Como, processo paratie sul lago: "Cercavano il bene pubblico"

Le motivazioni della sentenza contenute in 250 pagine

Uno dei cantieri delle paratie sul lago di Como

Uno dei cantieri delle paratie sul lago di Como

Como, 17 luglio 2019 - In 250 pagine dense di valutazioni tecniche, ricostruzioni di ogni passaggio processuale e interpretazioni delle condotte degli imputati, il giudici del Tribunale Collegiale di Como – Valeria Costi, Walter Lietti e Christian Mariani – hanno motivato la sentenza letta a gennaio al termine del processo per le paratie del lago di Como. Un provvedimento che aveva portato a una serie di condanne, tra cui l’ex sindaco Mario Lucini, ma allo stesso tempo all’assoluzione per alcuni capi di imputazione sostenuti dal pubblico ministero Pasquale Addesso.

Un provvedimento dal quale emerge la volontà di contestualizzare le condotte degli imputati: «Occorre rilevare – dicono i giudici – che l’intento, sia pure attuato con modalità risultate penalmente rilevanti, era comunque quello di cercare di far funzionare la macchina pubblica in modo efficiente… gli interessi privati venivano ritenuti funzionali all’interesse di agire in modo rapido e senza troppi oneri». Inoltre «Lucini, Gilardoni e la Petrocelli si trovano a dover affrontare e gestire una situazione oggettivamente molto complessa e problematica, risalente nel tempo, derivante da colpe imputabili all’amministrazione precedente». Relativamente al presunto obbligo di risoluzione del contratto con Sacaim, uno dei temi più dibattuti nell’istruttoria, «nonostante ciascuno di questi argomenti sia sicuramente plausibile e in parte fondato – dicono riferendosi alle imputazioni del pubblico ministero - secondo il Collegio non può tuttavia dirsi raggiunta la piena prova che l’appalto paratie dovesse essere risolto».

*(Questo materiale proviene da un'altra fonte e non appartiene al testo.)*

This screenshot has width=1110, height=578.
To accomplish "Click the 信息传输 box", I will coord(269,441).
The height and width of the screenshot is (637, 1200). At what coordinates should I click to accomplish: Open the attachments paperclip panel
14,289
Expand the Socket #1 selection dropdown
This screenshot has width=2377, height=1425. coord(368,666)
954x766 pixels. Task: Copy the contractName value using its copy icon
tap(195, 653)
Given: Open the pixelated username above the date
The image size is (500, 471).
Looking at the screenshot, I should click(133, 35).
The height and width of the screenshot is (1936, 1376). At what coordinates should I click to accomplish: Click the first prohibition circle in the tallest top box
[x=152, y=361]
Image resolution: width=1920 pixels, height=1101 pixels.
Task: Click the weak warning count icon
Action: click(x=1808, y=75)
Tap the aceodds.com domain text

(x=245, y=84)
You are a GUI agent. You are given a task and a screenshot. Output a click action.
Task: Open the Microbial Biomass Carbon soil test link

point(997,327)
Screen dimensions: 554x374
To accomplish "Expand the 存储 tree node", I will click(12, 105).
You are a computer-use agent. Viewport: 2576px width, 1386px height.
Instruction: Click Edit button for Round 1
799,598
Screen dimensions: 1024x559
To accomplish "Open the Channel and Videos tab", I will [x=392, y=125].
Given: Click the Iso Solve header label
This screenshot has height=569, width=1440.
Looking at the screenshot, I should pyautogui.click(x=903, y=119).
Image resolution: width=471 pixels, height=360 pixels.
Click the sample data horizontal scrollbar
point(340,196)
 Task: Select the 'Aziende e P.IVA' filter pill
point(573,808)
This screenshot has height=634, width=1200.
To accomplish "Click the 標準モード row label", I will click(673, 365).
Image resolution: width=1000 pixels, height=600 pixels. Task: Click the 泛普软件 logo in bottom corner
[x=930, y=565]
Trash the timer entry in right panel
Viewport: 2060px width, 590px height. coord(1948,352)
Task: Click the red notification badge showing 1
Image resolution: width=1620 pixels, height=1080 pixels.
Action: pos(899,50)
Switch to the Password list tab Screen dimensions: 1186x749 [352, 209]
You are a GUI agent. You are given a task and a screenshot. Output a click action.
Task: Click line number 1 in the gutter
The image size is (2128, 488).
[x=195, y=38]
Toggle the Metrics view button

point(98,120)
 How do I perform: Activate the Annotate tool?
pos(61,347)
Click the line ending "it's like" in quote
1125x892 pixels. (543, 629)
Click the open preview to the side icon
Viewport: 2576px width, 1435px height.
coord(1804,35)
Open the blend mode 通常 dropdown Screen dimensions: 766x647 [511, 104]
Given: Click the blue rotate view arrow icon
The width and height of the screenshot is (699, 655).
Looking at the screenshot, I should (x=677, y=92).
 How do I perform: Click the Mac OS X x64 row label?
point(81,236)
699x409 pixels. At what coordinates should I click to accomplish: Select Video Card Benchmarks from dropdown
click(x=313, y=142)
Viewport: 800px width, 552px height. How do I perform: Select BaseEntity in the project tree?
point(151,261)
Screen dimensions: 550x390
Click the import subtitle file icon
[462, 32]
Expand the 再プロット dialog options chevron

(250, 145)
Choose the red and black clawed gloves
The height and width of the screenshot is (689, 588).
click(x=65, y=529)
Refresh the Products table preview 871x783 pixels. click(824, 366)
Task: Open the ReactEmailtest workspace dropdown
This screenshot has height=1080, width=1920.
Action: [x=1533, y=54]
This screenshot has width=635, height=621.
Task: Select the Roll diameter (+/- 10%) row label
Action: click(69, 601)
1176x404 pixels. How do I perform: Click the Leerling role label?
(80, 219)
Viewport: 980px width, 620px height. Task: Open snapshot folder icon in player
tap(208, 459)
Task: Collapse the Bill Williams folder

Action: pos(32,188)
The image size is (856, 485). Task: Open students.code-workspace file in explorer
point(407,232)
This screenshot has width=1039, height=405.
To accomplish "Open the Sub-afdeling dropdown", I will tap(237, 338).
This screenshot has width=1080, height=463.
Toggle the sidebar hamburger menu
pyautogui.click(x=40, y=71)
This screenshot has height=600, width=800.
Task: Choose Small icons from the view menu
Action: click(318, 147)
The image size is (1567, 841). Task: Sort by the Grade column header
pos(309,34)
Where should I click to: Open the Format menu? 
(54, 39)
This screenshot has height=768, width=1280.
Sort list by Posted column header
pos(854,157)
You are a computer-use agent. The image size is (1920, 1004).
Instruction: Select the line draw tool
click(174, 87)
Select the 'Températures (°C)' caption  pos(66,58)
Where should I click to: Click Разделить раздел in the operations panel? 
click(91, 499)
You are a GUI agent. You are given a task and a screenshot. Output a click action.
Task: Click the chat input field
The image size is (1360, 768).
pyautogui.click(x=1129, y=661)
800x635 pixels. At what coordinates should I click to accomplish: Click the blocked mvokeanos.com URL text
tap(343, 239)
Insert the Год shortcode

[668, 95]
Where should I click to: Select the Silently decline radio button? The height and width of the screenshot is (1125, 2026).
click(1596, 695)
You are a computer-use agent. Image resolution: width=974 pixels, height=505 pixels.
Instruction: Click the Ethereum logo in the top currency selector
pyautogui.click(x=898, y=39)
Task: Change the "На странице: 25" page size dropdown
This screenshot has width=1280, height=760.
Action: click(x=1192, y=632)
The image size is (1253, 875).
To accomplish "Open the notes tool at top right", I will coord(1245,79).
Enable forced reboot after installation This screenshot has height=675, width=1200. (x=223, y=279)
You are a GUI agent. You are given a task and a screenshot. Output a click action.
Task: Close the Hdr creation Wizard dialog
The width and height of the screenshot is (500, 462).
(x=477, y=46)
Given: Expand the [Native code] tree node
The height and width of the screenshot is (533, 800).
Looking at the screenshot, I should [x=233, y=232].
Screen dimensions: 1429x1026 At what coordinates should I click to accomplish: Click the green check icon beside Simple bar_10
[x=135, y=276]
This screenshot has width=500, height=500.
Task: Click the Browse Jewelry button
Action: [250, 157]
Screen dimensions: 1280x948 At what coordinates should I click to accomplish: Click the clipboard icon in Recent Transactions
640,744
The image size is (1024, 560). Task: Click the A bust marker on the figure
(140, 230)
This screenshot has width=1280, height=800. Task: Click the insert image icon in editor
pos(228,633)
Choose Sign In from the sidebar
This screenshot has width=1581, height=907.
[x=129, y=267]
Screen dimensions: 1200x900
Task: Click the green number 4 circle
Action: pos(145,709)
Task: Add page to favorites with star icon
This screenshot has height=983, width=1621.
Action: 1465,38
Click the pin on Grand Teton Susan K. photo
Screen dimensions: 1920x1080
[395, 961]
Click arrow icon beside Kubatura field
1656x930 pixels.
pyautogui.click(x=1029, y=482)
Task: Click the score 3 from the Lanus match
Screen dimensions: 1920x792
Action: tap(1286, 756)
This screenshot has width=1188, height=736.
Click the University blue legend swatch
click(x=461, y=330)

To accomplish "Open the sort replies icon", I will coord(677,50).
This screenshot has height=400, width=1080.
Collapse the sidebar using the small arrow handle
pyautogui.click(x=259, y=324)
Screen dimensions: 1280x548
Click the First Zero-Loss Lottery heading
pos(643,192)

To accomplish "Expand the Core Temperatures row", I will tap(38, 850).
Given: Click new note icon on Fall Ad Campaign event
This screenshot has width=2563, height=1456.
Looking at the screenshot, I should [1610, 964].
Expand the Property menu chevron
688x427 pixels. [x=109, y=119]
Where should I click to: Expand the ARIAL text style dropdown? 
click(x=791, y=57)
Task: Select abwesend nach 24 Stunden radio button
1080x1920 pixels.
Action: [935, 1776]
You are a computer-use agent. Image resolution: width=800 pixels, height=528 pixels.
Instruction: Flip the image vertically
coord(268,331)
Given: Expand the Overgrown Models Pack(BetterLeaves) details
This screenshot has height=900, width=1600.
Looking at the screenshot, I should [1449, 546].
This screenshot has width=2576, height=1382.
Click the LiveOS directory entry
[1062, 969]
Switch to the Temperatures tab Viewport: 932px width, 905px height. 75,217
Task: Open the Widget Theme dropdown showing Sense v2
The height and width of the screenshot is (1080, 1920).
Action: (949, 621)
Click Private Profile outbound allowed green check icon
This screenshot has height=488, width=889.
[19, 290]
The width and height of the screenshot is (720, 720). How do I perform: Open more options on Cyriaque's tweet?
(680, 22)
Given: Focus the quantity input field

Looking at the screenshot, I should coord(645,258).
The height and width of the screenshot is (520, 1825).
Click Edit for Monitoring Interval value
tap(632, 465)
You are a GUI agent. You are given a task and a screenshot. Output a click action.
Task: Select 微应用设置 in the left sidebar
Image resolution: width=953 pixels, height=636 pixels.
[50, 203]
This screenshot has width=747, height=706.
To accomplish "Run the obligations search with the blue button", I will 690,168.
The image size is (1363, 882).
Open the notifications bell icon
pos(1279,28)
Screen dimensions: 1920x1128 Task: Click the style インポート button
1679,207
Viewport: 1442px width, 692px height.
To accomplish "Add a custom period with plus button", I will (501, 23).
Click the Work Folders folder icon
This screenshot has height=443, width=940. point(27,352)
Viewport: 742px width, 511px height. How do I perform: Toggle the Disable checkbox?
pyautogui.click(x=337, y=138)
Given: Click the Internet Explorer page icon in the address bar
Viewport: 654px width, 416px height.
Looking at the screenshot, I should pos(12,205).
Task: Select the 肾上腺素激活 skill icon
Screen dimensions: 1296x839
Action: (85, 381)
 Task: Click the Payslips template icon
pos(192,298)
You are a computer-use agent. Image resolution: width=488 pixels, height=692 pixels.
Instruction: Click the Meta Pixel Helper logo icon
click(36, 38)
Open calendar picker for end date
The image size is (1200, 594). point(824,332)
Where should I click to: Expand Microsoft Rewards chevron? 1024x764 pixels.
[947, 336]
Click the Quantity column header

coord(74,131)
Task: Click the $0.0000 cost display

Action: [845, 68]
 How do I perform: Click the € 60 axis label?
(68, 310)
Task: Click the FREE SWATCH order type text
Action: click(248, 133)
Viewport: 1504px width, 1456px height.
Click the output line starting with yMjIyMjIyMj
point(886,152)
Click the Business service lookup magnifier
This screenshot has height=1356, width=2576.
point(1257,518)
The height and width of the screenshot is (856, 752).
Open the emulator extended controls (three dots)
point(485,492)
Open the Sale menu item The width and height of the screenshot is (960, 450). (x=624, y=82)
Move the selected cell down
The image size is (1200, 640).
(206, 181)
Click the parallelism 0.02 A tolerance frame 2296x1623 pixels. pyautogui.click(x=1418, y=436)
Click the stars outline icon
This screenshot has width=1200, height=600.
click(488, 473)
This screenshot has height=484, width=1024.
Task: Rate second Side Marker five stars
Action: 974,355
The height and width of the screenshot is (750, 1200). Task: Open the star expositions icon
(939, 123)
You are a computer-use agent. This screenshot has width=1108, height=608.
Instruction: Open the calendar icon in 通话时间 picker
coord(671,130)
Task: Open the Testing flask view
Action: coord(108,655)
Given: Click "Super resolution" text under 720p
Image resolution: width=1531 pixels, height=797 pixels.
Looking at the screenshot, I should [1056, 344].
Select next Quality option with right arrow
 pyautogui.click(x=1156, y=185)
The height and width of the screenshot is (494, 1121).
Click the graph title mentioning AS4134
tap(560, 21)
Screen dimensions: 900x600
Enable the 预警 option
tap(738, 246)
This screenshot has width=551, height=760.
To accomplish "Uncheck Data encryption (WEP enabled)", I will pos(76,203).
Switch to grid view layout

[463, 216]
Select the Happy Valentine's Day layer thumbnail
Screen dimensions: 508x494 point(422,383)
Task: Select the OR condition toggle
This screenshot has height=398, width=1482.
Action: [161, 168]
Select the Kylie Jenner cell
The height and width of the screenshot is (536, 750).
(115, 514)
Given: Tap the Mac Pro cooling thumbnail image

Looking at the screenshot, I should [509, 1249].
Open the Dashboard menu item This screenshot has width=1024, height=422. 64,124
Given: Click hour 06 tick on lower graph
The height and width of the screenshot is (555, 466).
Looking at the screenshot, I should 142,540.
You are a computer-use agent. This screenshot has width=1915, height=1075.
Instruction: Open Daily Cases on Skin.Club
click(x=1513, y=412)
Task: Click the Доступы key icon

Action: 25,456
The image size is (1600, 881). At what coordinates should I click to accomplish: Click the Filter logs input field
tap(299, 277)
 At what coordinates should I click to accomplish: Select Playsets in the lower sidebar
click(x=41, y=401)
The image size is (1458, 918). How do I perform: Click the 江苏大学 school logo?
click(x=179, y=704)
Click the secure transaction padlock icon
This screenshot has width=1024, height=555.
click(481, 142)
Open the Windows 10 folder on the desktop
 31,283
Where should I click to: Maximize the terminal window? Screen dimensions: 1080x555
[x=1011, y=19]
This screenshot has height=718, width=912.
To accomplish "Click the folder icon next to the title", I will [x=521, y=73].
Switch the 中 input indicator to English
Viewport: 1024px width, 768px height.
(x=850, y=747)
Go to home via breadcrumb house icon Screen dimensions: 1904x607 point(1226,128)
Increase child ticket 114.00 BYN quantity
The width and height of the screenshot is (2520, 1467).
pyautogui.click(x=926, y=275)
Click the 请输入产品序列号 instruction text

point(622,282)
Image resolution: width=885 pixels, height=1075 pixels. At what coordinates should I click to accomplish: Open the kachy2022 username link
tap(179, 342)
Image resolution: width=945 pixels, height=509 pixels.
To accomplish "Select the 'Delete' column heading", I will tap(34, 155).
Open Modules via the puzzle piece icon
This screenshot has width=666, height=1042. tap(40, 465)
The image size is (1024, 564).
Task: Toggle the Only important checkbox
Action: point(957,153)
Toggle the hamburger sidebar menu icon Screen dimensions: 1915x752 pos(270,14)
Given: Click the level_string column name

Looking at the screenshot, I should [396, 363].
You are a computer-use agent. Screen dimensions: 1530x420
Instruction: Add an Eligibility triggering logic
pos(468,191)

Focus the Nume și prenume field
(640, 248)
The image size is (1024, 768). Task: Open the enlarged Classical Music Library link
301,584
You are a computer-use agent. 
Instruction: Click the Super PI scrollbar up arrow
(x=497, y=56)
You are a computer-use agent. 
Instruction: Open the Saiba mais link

Infatti «fermo restando che un errore di progetto superiore al 20 per cento impone tassativamente la risoluzione del contratto, non si può affermare oltre ogni ragionevole dubbio, che tale soglia sia stata raggiunta. Anche perché la valutazione di tale percentuale si fonda su opere e lavori oggetto di una variante mai definitivamente approvata». Infine i giudici affermano che «se può essere sicuramente ritenuto sussistente un danno non patrimoniale, quantomeno all’immagine del Comune di Como, vistosi condannare il suo Sindaco e suoi funzionari di primo piano, ben più arduo è ravvisare un danno patrimoniale per l’Erario... atteso che vari testimoni hanno comunque valutato come più onerose in termini di costi pubblici le conseguenze che gli imputati cercavano di evitare, ossia la gara per il progetto della terza variante e la risoluzione del contratto con Sacaim».